Segment Start: EXERCISE MATERIALS

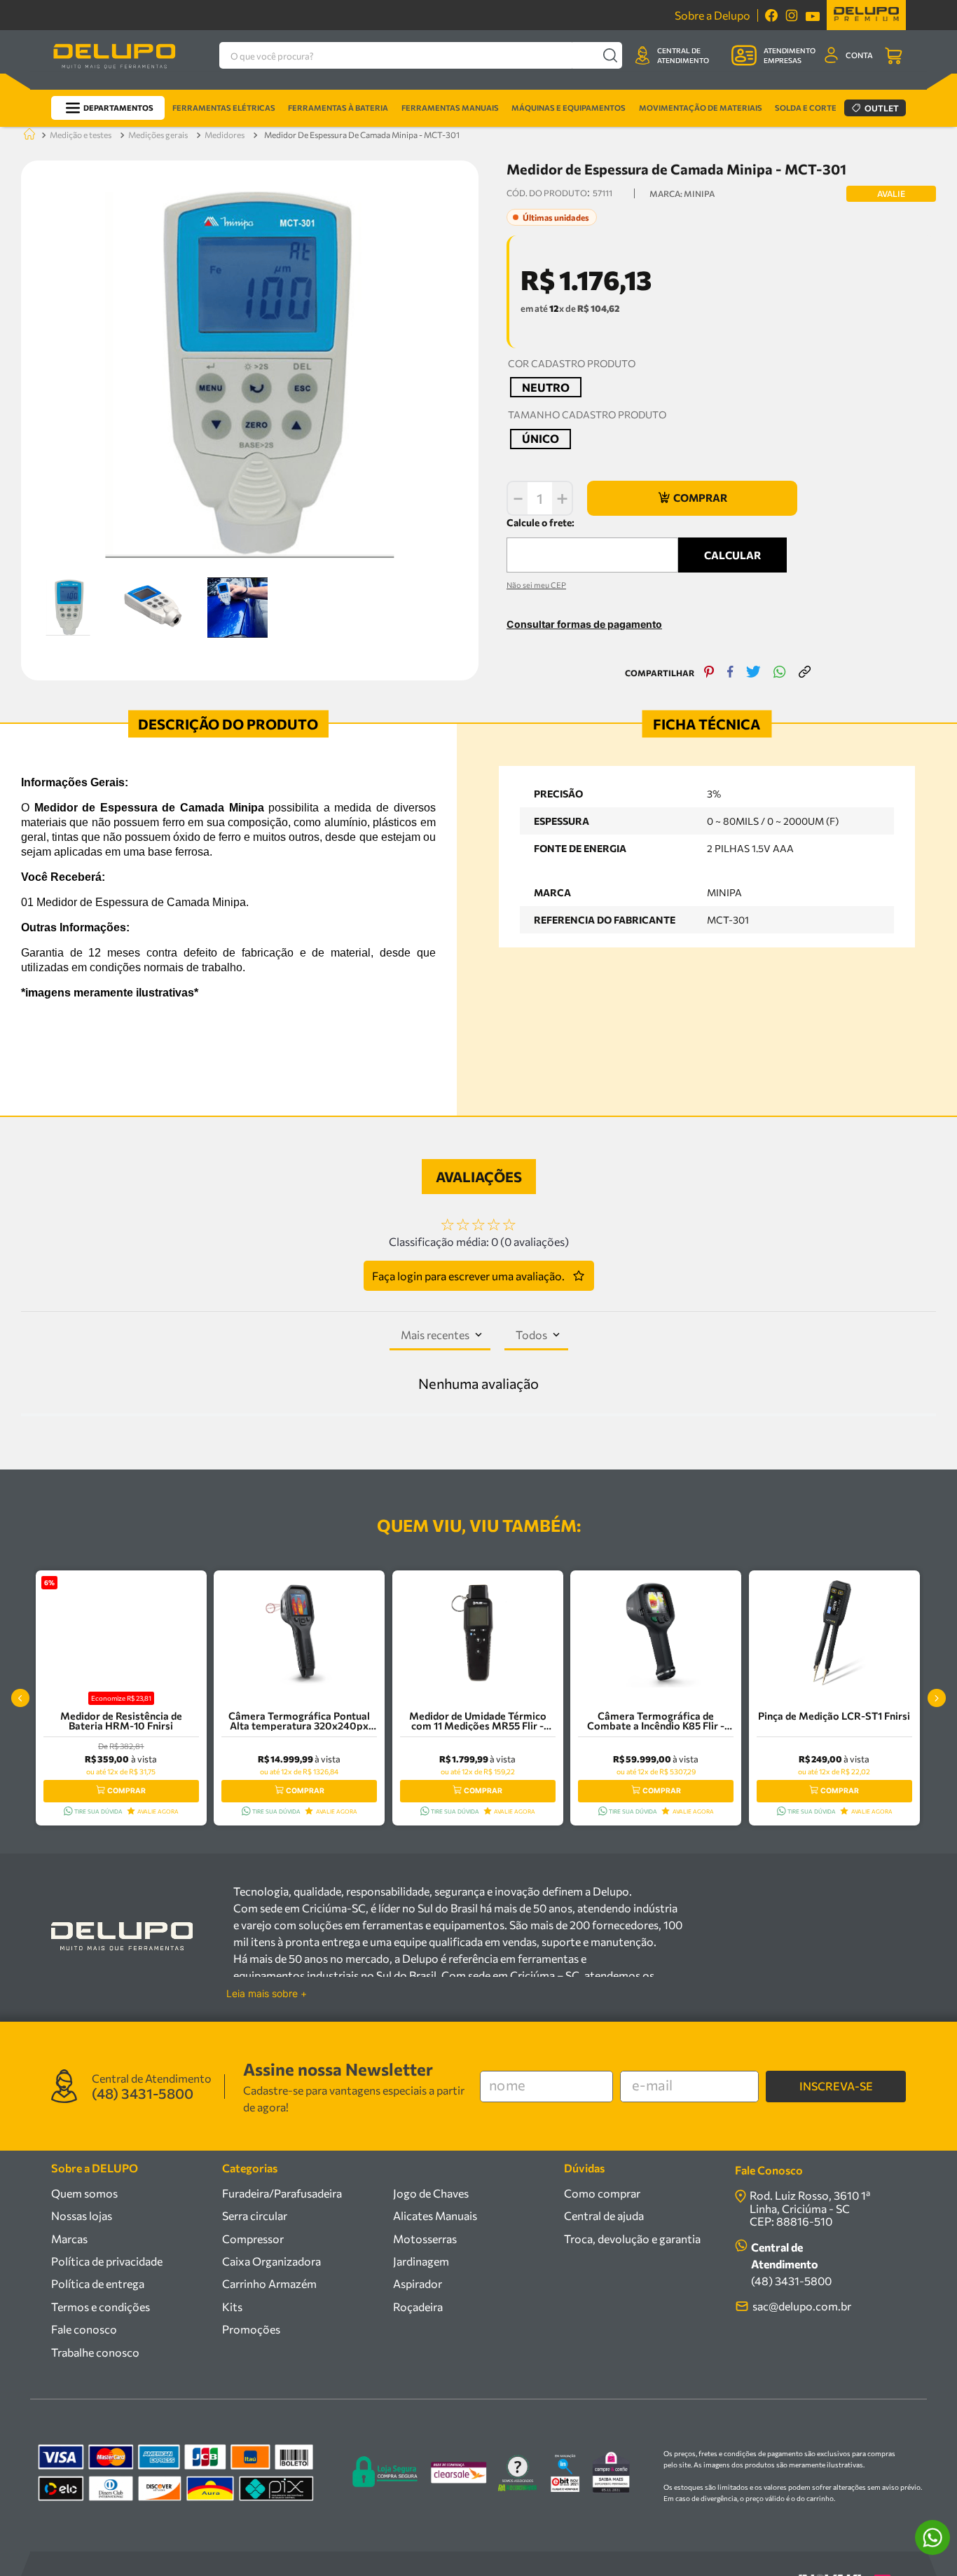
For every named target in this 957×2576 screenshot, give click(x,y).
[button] (546, 387)
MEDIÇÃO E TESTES (80, 134)
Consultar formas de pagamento (584, 624)
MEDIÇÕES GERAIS (158, 134)
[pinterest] (709, 673)
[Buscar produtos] (610, 55)
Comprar (126, 1790)
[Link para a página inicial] (26, 135)
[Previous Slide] (20, 1698)
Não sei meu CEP (536, 584)
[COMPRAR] (692, 498)
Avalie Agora (158, 1811)
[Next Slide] (937, 1698)
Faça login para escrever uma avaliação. (468, 1275)
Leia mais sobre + (266, 1993)
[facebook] (730, 673)
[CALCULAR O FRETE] (732, 555)
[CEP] (592, 544)
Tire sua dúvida (98, 1811)
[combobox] (420, 55)
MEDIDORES (225, 134)
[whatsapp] (779, 673)
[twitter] (753, 673)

Segment End: EXERCISE MATERIALS

The data must be repeated exactly. Any pictures in it are to be left out.

SOLUTION TO THIS PROBLEM:
For every named target in this 957×2576 screenshot, give click(x,y).
[button] (546, 387)
MEDIÇÃO E TESTES (80, 134)
Consultar formas de pagamento (584, 624)
MEDIÇÕES GERAIS (158, 134)
[pinterest] (709, 673)
[Buscar produtos] (610, 55)
Comprar (126, 1790)
[Link para a página inicial] (26, 135)
[Previous Slide] (20, 1698)
Não sei meu CEP (536, 584)
[COMPRAR] (692, 498)
Avalie Agora (158, 1811)
[Next Slide] (937, 1698)
Faça login para escrever uma avaliação. (468, 1275)
Leia mais sobre + (266, 1993)
[facebook] (730, 673)
[CALCULAR O FRETE] (732, 555)
[CEP] (592, 544)
Tire sua dúvida (98, 1811)
[combobox] (420, 55)
MEDIDORES (225, 134)
[whatsapp] (779, 673)
[twitter] (753, 673)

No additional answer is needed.